25, Garibaldi rules Southern Italy as "Dictator of
Naples".
Foreign interest in Italy ran very high
in 1860. For this we turn to Sir Henry George Elliot
(1817 – 1907). He was a
British diplomat noted for his time in 1859 as
Minister in Naples and in 1863 as Minister to the King
of Italy till 1867. That is, he was a link from the
Kingdom of Naples to the Garibaldi dictatorship to the
modern nation of Italy. If anyone knows more about the
Mysterious Courtesan of Naples, he might be the one.
He was a prolific writer. Among his writings is
Some Revolutions and Other Diplomatic Experiences
(pub. date 1922 by J. Murray, London.) It contains
this passage on p. 104 (speaking of his time in
Naples):
"I forget whether I mentioned yesterday that Mazzini
had arrived here, and that one or two demonstrations
that were
wished to be made in his
honour have been put down. Another person has also
arrived, and caused no less sensation—
i.e., the fair 'Skittles' —
who is now at the Hotel Vittoria, where she
will meet another frail sister, known as the Countess
Martini, but now travelling
in a becoming uniform with Garibaldi's army, to which
she professed to be a Florence
Nightingale,
and in that character
collected offerings, which however, stopped short in
her own pocket, at which the Dictator [Garibaldi] is
not over
well pleased."
Ah-HAH! you say. Not so fast, I say. The ‘fair
skittles’ was a very well-known society courtesan
named Catherine Walters
who numbered Napoléon III and Edward VII amongst her
paramours. If you don't know what a coutesan is, in
simple vulgate --a high-class whore. So, Sir Henry
George Elliot is claiming that our Mysterious Coutesan
(MC) is like a well-known whore (Walters), and she is
"Countess Martini". Fine, we still don't know. You
check a bit and see a few possibilities (but not
plausibilities) such as Countess Theo di Linda von
Martini, convicted and served time for helping to kill
her husband in 1902...oops...can't be our MC. The date
is wrong. Our MC (I feel closer to her if I say 'our')

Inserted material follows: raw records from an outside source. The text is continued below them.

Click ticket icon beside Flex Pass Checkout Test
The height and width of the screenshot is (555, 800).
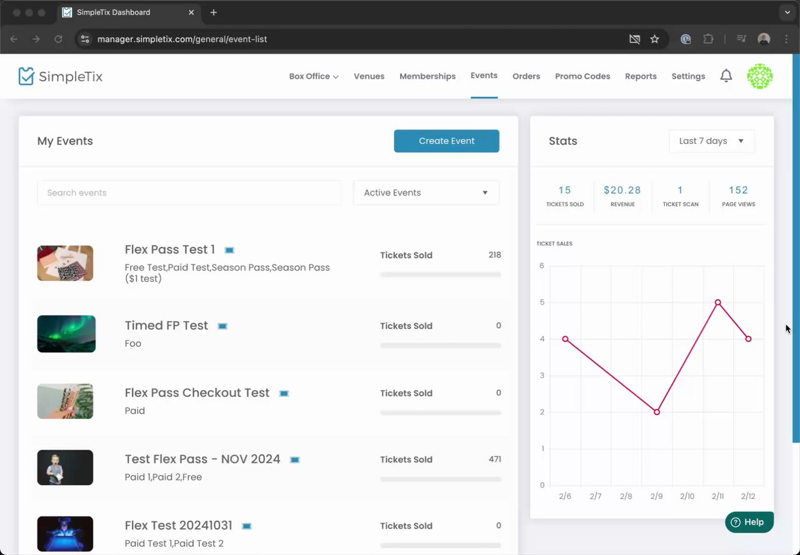tap(284, 394)
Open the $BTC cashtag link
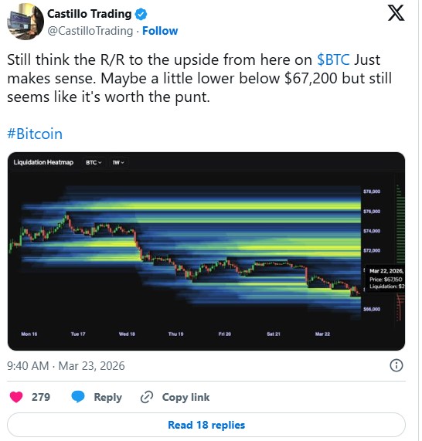The width and height of the screenshot is (422, 441). (x=333, y=59)
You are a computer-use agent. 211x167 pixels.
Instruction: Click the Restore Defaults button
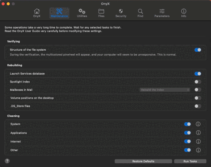[144, 161]
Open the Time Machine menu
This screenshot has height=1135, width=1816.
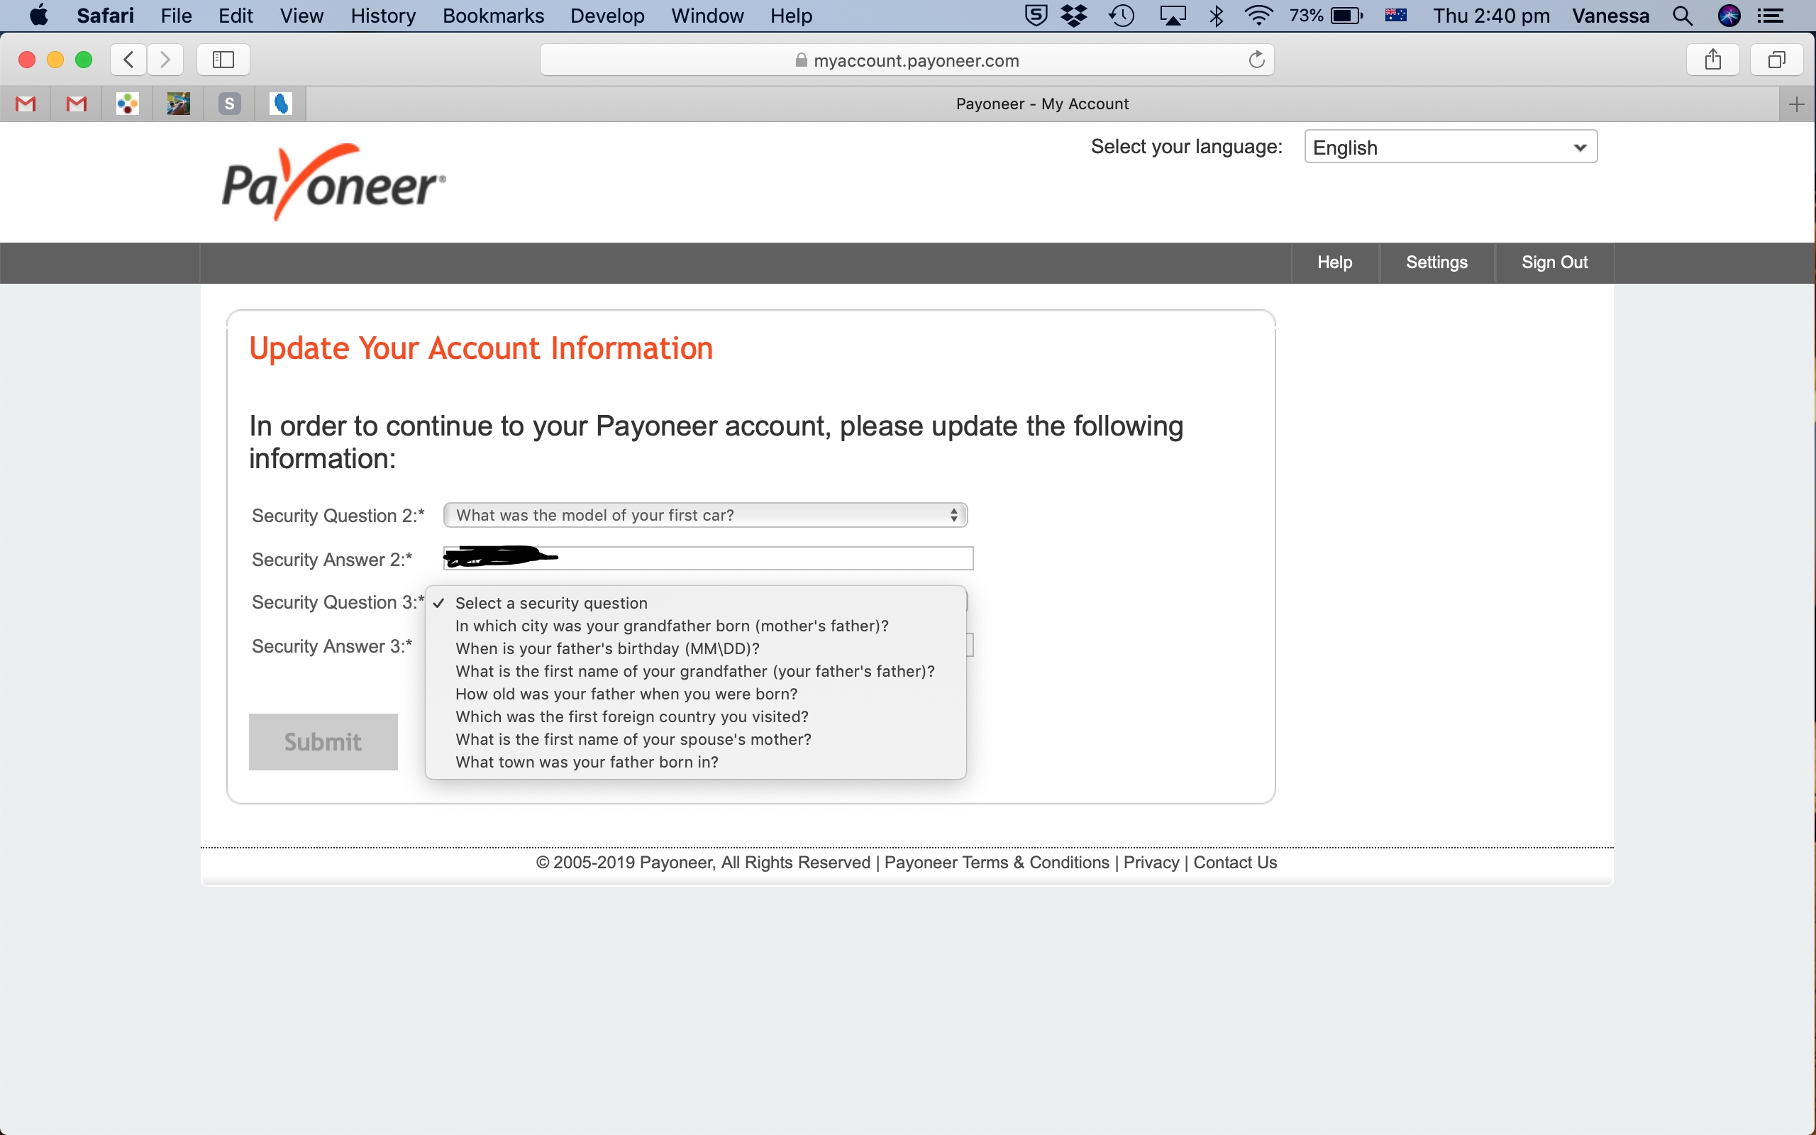coord(1121,15)
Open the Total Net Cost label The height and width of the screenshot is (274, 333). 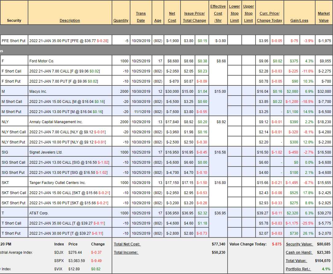point(127,244)
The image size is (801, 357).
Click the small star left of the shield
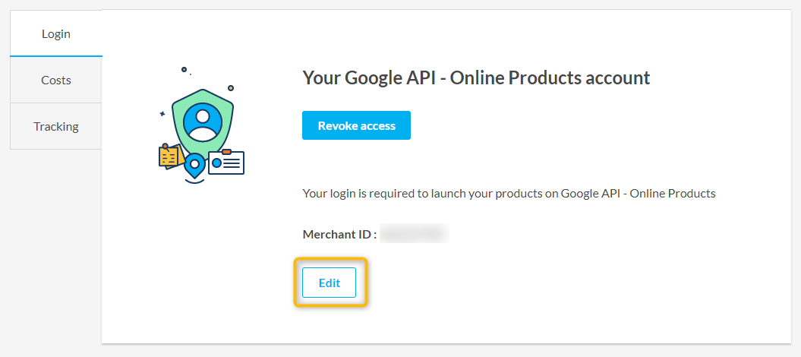coord(162,114)
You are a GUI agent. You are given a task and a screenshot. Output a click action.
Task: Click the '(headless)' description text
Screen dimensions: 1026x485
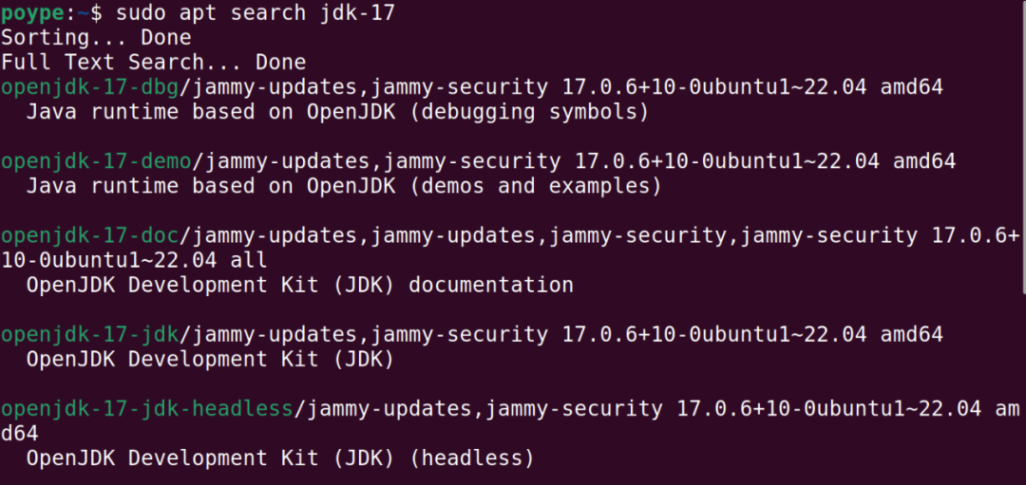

has to be trailing behind Garibaldi in 1860. So we
still don't know who she is. Sorry.
[Thanks
to William Moloney for bringing this material to my
attention!]
WAIT! This just
in! After further research, Mr. Moloney has
unraveled the mystery. He writes: 'Our MC' seems
certainly to have been the Contessa Maria Maritini
della Torre of whom historian Dennis Mack Smith wrote
in "Garibaldi" (published in New York by Alfred A.

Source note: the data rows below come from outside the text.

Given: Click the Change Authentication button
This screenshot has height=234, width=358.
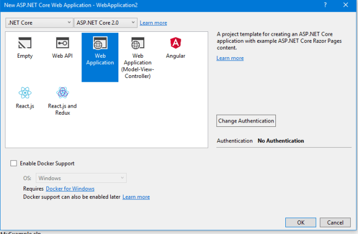Looking at the screenshot, I should point(246,121).

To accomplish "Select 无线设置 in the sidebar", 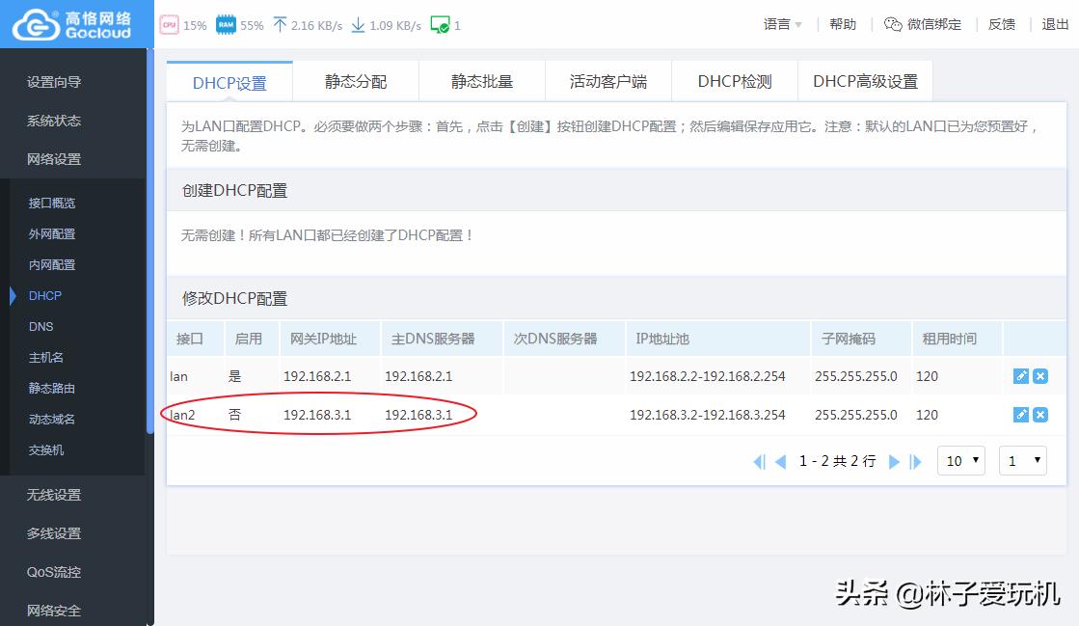I will pyautogui.click(x=54, y=495).
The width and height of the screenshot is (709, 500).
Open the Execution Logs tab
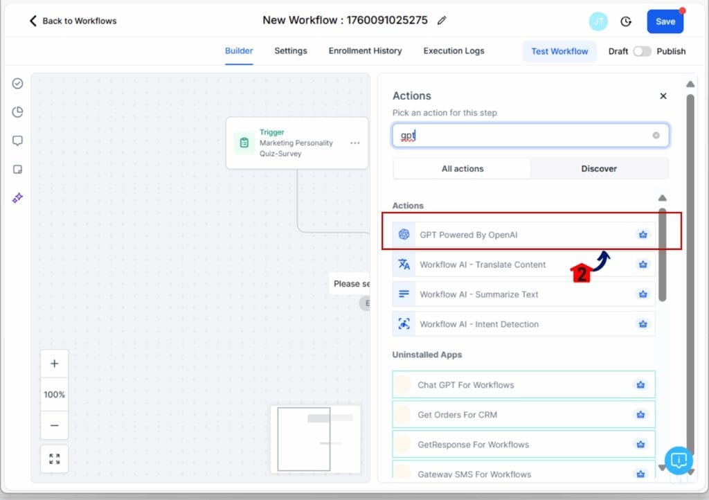[x=454, y=51]
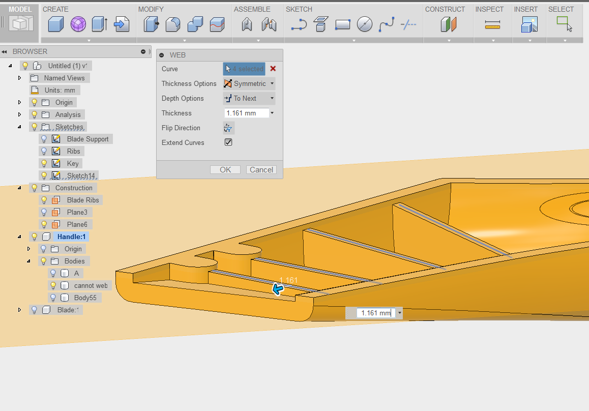Enable the Extend Curves checkbox
This screenshot has width=589, height=411.
(228, 142)
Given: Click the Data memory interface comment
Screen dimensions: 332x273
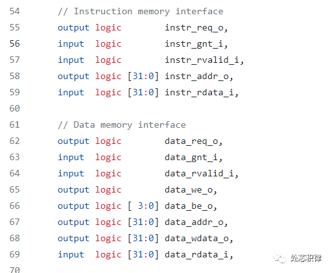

Knopf, Inc.) the following: "Another woman who
adored Garibaldi was the Countess Maria Martini
della Torre. She too met him in London in 1854 but
was already married. Some years later she donned the
red shirt and followed him into battle, ending days
in the madhouse."
There is no
mention of her pretensions to being a second Florence
Nightingale. Mack Smith makes it clear that the real
Florence Nightingale was an active supporter of and
donor to Garibaldi - in contrast to Eliot's assertion
that the Contessa pocketed funds intended for
Garibaldi's campaign.
==========and now the THRILLING CONCLUSION!======================
In the 1982 film An Officer and a Gentleman,
Gunnery Sergeant Emil Foley, played by Louis Gosset,
Jr., is addressing a group of recruits in training at
Aviation Officer Candidate School. One of the recruits
is a young woman. Foley looks at her and says, "Well,
well, another little girl whose daddy wanted a
little boy." Is that what this is about?
Is that what explains Maria Martini? I don't think so.
It's more complicated. Here is her time-line, the
events of her life from birth to death (1831 to 1919).

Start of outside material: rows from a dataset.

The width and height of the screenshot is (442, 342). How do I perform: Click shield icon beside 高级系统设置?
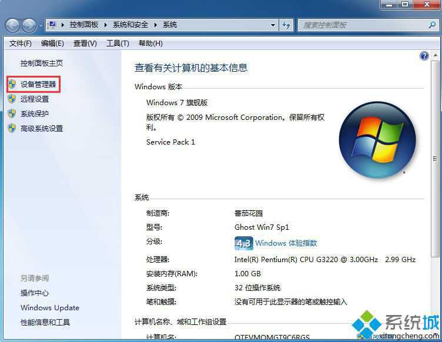click(12, 128)
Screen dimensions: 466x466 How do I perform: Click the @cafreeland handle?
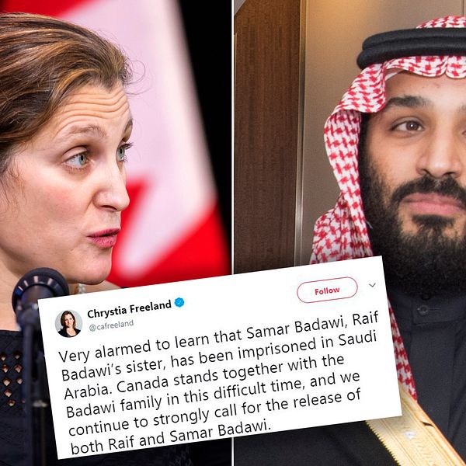[111, 325]
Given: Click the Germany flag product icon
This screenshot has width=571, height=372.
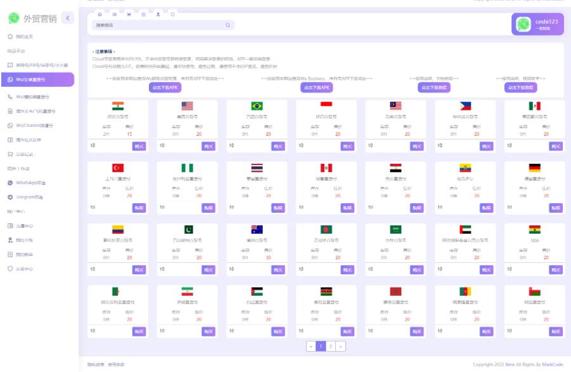Looking at the screenshot, I should click(534, 168).
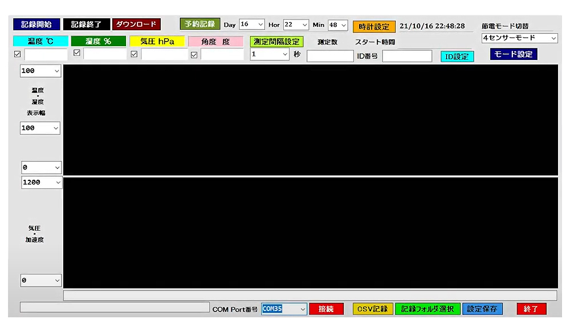Toggle the 温度 ℃ checkbox
Viewport: 570px width, 331px height.
[x=17, y=54]
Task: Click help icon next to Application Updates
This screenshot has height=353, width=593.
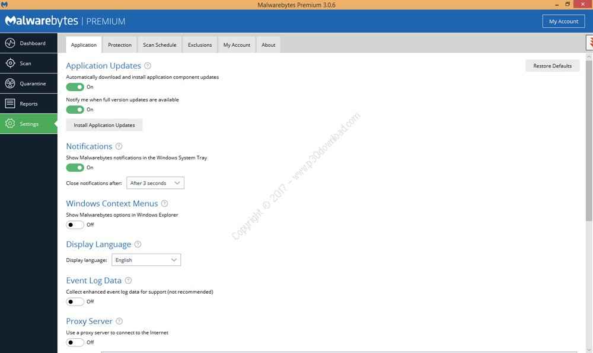Action: [x=148, y=66]
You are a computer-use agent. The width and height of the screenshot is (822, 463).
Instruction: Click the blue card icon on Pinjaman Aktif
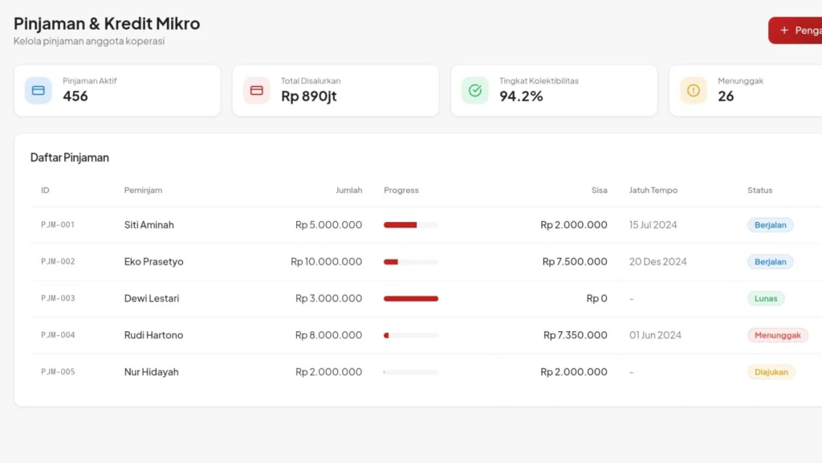(x=38, y=90)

You can make up your own mind.
"But my hour has not yet come and I say to those who
would shut me up, I have never been anyone's lapdog
and I
never will be."
She also wrote elsewhere: "I will not turn away
from danger or difficulty. Too bad I'm not a man! I
would've made a fine officer,
like my father and brothers. I am inebriated by the
smell of gunpowder, as I showed with
Garibaldi in 1860."
Florence Nightingale was born in 1820
into a wealthy British family in Florence, Tuscany,
Italy, and was named after the city of
her birth.
Florence's older sister, Frances Parthenope
Nightingake was also named after her place of
birth, Parthenope, a Greek
settlement and the original name of Naples.